Los niños ya no sonríen cuando visitan a Papá Noel. Tal es la conclusión de un estudio pseudocientífico desarrollado en el año 2003 por el profesor John W. Trinkaus del Zicklin School of Business de Nueva York. El trabajo de campo supuso la tediosa observación de las reacciones infantiles de cientos de niños ante honrados señores gordos y barbones que se ganan los frejoles en una Navidad.
Si bien la investigación fue distinguida por su originalidad, el reconocimiento se hizo en el marco de los premios anti-Nobel, rubro que destaca las investigaciones que reconocen el parentesco entre la genialidad y la estupidez. Esto no hace menos valiosas las conclusiones del trabajo: el endurecimiento de la sociedad ha producido una pérdida de la inocencia infantil. Los niños, frente a una pantalla, están creciendo demasiado rápido. Por eso, en el estudio, se reporta que los niños observaban con incrédula neutralidad, casi desinterés, al viejo regalón. Sus padres, en cambio, evidenciaban emoción y alegrías nostálgicas.

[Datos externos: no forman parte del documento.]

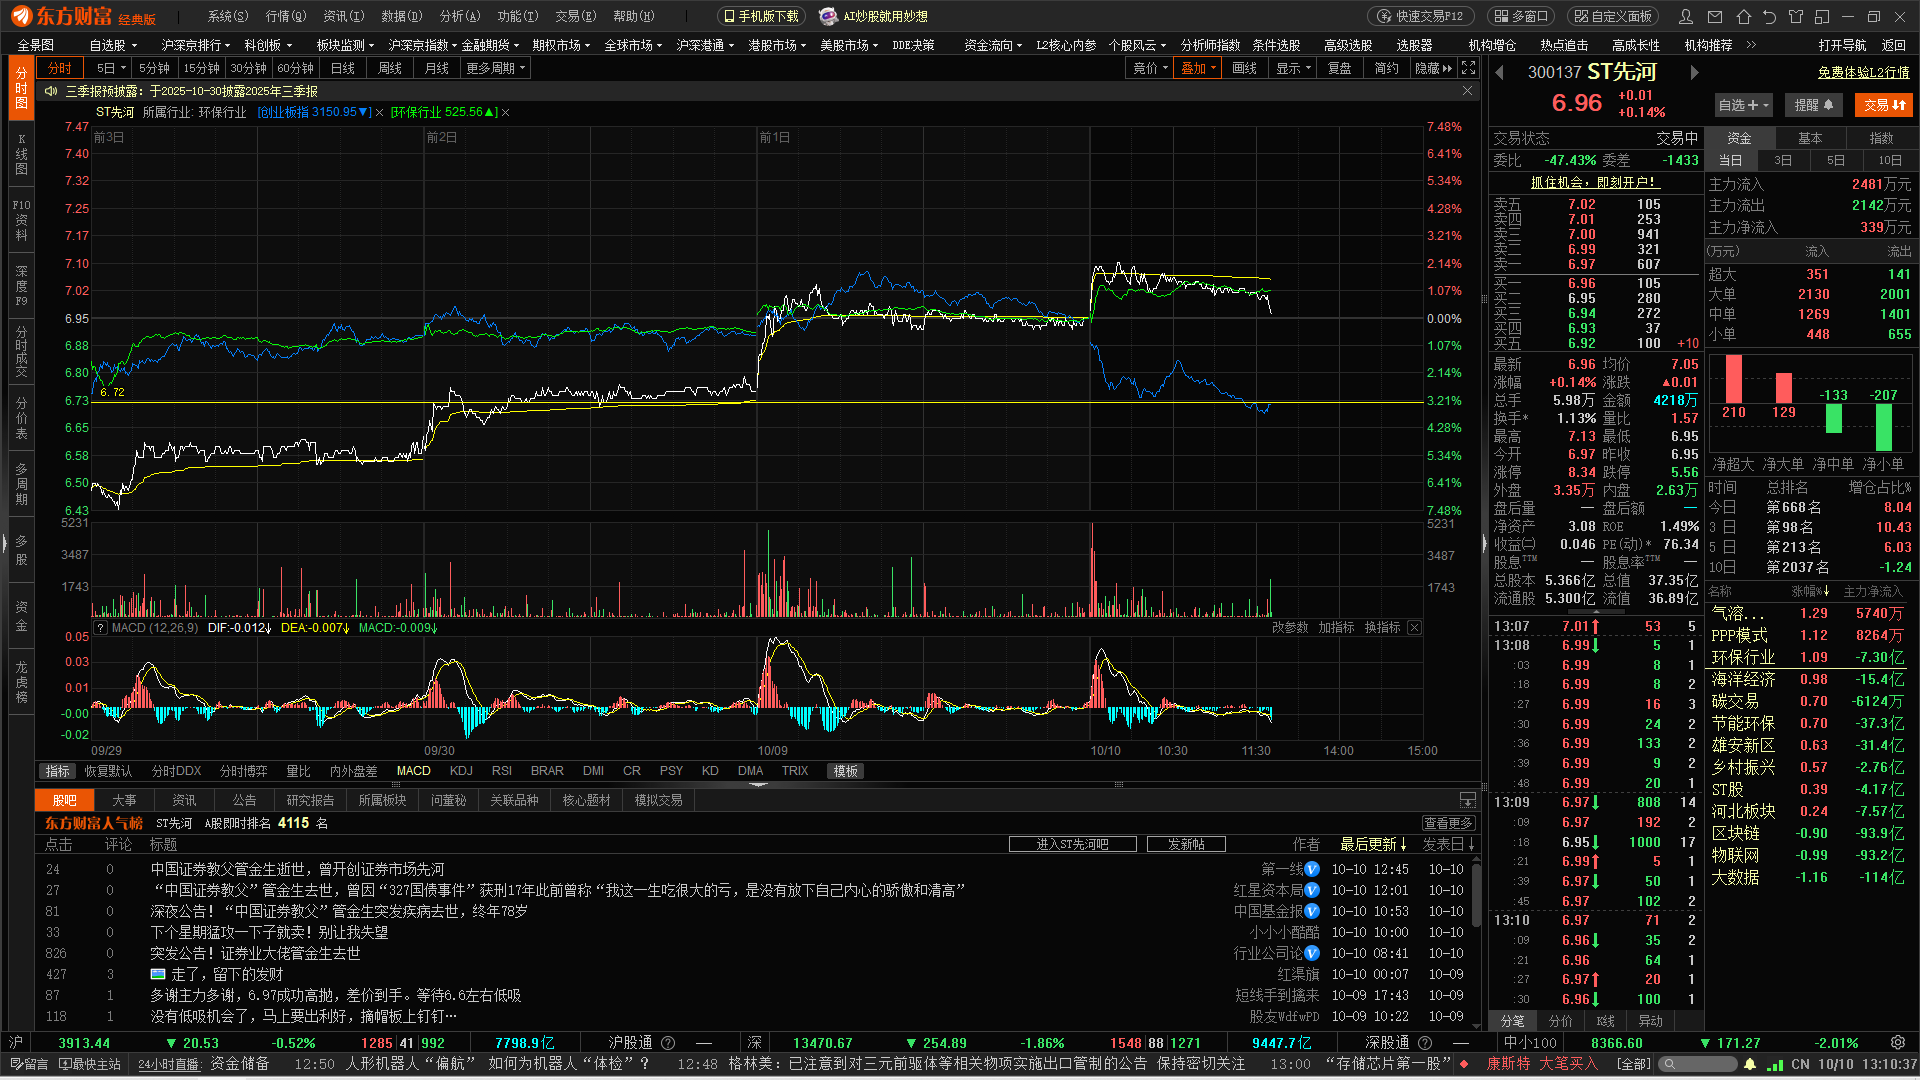Open the mail messages icon
1920x1080 pixels.
(1715, 16)
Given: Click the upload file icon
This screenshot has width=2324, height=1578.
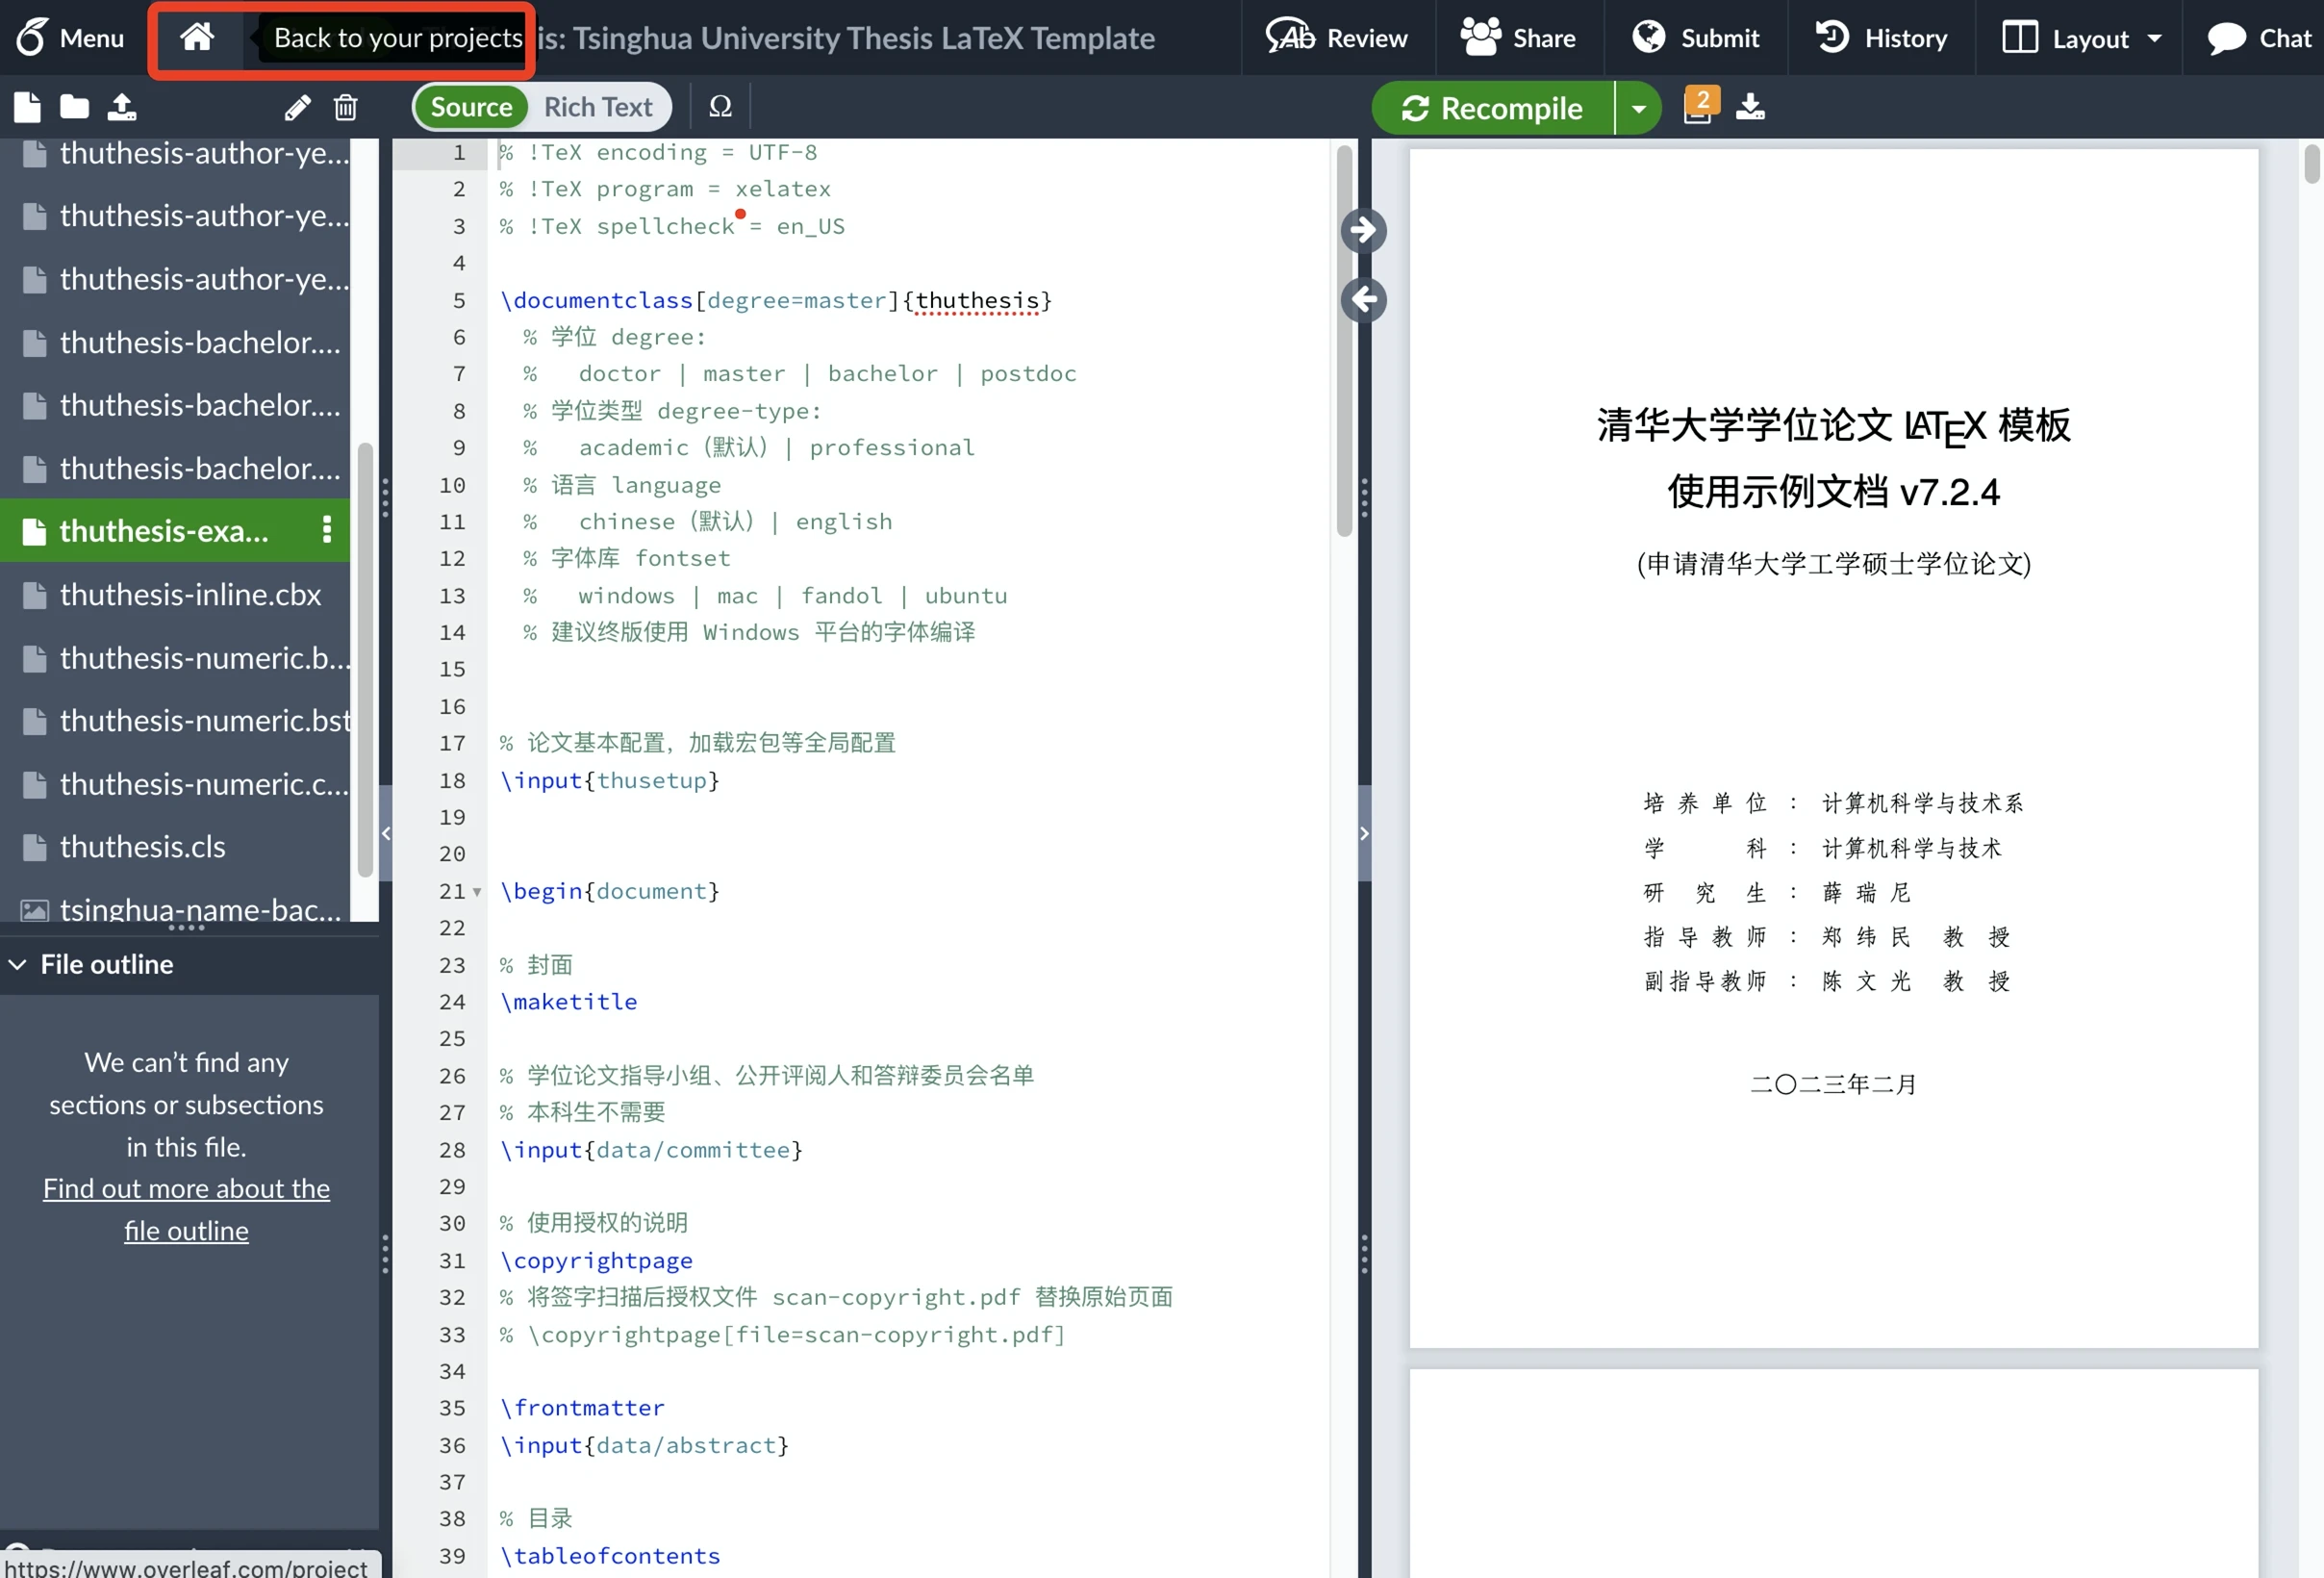Looking at the screenshot, I should pyautogui.click(x=122, y=107).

Tengo un hijo que desde esa meseta de primeros descubrimientos que suponen los seis años empieza a cuestionar la existencia real del anciano de rojo. Se apoya, para empezar, en la ubicuidad del personaje. ¿Cómo es posible que esté en Wong y en un semáforo al mismo tiempo? Luego siguen los primeros atisbos de acuciosidad: el algodón desprendido del mentón, las Nike que se revelan debajo de una falsa bota de cuerina. Cierra el escepticismo los comentarios de sus amiguitos cuyos padres, sucumbiendo ante el estrés financiero de cumplir con las expectativas, han optado por confesar. Aunque luego se cruza con un Papá Noel profesional, los hay, y vuelve a creer. “Su barba era de verdad: la jalé”.
El mejor y peor argumento para creer en el personaje sucedió en 1932 en Arizona. Se le ocurrió, tenía que ser, al editor de un periódico. Anunció en el diario que Papá Noel descendería de los cielos una tarde de diciembre para repartir regalos entre los niños. Ya tenía contratado al paracaidista profesional que haría creíble el prodigio.
El día del salto el paracaidista era inubicable. Se le encontró vestido de rojo y completamente ebrio en una barra local. Miles de niños ya estaban esperando en el lugar anunciado de la visita. El editor tuvo una idea: conseguir un maniquí, vestirlo de rojo, ponerle barba y un paracaídas y lanzarlo desde el avión. Así se hizo. El problema es que el paracaídas nunca se abrió. Horrorizados niños vieron cómo Papá Noel se estrellaba en caída libre, partiéndose el cuerpo en pedazos. Parecía que llantos, gritos y desesperación serían el único recuerdo de esa Navidad miserable. Pero no.
Para atenuar el trauma se dio entonces una masiva irrupción de padres en tiendas de juguetes. Buscaban algún consuelo material que aliviara la terrible visión de los pequeños. Los hijos aceptaron de buena gana la transacción emocional, y padres e hijos estuvieron más unidos que nunca en memoria del anciano que venía del Polo Norte.
Fue una Navidad cálida y provechosa.